Total Received from Butter
The one independent and eleven cooperative creameries in the county during the year 1924, produced 4,834,513 pounds of butter, which was disposed of for a total sum of $1,940,-371.96. This is an increase of 1,110,456 pounds of butter over the preceding year and of receipts in the sum of $324,520.01. The running expenses of these creameries totaled $160,439.92. This is $37,047.60 less than in 1923.

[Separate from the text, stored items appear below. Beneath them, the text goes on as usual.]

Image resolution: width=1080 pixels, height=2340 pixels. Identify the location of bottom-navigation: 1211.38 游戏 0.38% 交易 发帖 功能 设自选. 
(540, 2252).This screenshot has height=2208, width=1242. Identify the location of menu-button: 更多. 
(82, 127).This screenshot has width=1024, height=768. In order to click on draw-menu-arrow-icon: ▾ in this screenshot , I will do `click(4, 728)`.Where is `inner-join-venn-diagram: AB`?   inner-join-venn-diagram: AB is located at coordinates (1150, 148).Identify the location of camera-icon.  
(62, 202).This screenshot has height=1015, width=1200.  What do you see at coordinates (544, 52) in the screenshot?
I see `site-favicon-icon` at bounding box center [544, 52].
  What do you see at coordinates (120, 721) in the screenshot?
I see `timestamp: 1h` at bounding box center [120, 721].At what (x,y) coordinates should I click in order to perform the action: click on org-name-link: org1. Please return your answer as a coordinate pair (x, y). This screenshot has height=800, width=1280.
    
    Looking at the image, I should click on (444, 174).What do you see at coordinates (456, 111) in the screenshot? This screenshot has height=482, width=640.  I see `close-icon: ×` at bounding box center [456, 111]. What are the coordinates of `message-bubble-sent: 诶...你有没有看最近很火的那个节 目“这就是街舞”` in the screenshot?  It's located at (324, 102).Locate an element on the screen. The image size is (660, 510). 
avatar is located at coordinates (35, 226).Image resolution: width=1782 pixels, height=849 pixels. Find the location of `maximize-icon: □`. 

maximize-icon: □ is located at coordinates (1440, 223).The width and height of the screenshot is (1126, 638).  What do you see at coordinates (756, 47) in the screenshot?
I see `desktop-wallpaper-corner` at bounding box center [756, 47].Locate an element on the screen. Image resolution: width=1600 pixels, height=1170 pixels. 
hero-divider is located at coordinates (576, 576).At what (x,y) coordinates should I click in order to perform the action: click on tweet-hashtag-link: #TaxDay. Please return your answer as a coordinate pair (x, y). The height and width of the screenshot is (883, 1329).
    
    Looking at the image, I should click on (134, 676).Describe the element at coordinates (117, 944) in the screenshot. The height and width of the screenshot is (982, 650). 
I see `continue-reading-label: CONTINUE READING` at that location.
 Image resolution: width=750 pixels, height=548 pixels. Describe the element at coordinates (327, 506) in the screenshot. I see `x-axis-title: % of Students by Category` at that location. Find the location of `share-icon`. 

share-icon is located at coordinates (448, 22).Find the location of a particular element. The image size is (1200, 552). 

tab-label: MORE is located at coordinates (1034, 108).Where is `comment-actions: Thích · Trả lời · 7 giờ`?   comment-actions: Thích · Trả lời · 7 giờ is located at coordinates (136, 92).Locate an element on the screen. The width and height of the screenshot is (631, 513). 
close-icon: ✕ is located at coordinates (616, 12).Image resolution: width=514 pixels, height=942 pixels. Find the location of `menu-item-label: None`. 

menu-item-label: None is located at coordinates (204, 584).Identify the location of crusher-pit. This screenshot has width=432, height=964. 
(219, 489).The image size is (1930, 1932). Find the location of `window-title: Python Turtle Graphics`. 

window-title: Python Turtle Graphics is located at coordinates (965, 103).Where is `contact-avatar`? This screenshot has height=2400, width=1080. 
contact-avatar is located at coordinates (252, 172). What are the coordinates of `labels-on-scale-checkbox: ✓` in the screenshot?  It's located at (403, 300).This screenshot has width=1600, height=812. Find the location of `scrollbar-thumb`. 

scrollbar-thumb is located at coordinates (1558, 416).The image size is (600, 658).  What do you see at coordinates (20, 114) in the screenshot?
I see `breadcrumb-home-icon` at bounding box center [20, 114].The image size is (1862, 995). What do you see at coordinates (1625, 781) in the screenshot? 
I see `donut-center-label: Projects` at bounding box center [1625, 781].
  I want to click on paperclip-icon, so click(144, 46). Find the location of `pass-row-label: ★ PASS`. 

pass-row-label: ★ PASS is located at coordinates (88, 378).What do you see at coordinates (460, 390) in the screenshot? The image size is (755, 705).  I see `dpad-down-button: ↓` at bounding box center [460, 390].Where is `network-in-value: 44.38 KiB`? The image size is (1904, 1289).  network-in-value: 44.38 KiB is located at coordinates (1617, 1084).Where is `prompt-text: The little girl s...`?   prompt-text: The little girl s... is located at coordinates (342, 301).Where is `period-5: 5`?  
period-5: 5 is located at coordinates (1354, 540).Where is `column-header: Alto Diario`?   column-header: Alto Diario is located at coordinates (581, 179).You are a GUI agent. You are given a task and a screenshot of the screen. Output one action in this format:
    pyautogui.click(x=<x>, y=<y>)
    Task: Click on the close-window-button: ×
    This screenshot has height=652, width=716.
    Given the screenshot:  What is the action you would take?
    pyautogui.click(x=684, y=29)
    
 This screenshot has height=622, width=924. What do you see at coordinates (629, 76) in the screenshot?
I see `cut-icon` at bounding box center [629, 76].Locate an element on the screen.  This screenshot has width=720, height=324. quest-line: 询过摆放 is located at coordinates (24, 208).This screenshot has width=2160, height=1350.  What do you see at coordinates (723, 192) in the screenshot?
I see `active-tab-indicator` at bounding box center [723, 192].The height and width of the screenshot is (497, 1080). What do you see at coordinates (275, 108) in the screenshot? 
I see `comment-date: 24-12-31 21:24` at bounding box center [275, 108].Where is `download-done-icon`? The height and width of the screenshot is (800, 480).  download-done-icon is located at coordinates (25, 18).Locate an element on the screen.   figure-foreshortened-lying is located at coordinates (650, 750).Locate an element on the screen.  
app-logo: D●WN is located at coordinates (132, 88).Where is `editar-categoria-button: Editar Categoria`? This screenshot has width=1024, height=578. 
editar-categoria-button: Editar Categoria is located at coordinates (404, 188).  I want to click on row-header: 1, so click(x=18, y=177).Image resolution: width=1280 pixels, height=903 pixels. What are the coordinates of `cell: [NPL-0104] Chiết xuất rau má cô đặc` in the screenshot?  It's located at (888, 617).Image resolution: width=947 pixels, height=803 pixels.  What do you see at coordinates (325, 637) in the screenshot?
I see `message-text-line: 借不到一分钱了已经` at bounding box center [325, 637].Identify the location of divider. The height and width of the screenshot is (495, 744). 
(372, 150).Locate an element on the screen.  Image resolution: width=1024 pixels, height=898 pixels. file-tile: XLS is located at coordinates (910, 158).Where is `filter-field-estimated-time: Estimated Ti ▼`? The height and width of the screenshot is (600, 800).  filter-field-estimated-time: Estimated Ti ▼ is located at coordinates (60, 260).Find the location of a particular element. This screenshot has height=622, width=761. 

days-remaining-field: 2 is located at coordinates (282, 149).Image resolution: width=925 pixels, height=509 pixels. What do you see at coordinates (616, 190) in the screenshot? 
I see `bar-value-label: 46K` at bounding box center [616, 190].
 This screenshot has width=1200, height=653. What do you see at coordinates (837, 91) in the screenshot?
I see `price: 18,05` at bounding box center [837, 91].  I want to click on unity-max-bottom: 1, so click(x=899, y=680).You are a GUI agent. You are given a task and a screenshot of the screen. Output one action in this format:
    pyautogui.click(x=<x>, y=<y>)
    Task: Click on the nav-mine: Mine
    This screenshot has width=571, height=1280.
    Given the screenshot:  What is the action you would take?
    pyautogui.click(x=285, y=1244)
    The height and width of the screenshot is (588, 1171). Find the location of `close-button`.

The patrons were paid $1,669,864.66 for butterfat. This is an increase of $193,816.37 over the preceding year. The average net price paid for butterfat was 43.94 cents. In 1923 the average price was 43.35 cents. But few counties in the state had a higher average net price. The highest was in Carver county, where the average was 47.56 cents. The lowest was in Lake of the Woods county, where the average was 37 cents.
Number of Patrons
The number of patrons of the Brown county creameries during 1924 totaled 3,870 and the number of cows, which furnished the butterfat, was 23,364. This is in comparison with 2,580 patrons and 22,250 cows in 1923. Dairy interests are on the increase in Brown county. These bovines furnished 12,496,983 pounds of cream and 976,234 pounds of milk, from which 3,808,199 pounds of butterfat were derived. The average overrun was 23.32% and the average price received for a pound of butter was 40.17 cents.
The twelve creameries, operating in the county during 1924, were Albin Creamery Co.; Comfrey Farmers Creamery Ass’n.; Essig Co-operative Dairy Ass’n.; Evan Co-operative Creamery Ass’n.; Hanska & Linden Creamery Co.; Sleepy Eye Farmers Co-operative Creamery Ass’n.; Linden & Cottonwood Creamery Co.; New Ulm Farmers Cooperative Creamery Ass’n.; Sigel Cooperative Creamery Co.; Springfield Farmers’ Creamery Co., and the Stark Creamery Co. and Minnesota Central Creameries, Inc.
There has been an appreciable increase in the number of cows milked in Brown county since the census was taken in 1923, as noted above, as well as in the number of patrons of creameries. Farmers are going into dairying more and more each year, and together with diversified farming will place Brown county agriculturalists in a position to withstand crop failures in certain cereals, which is of frequent occurrence, as well as depressions of a financial nature, which are also of frequent occurrence. Diversification is one of the greatest salvations of the farmers of the northwest and they are diversifying each year.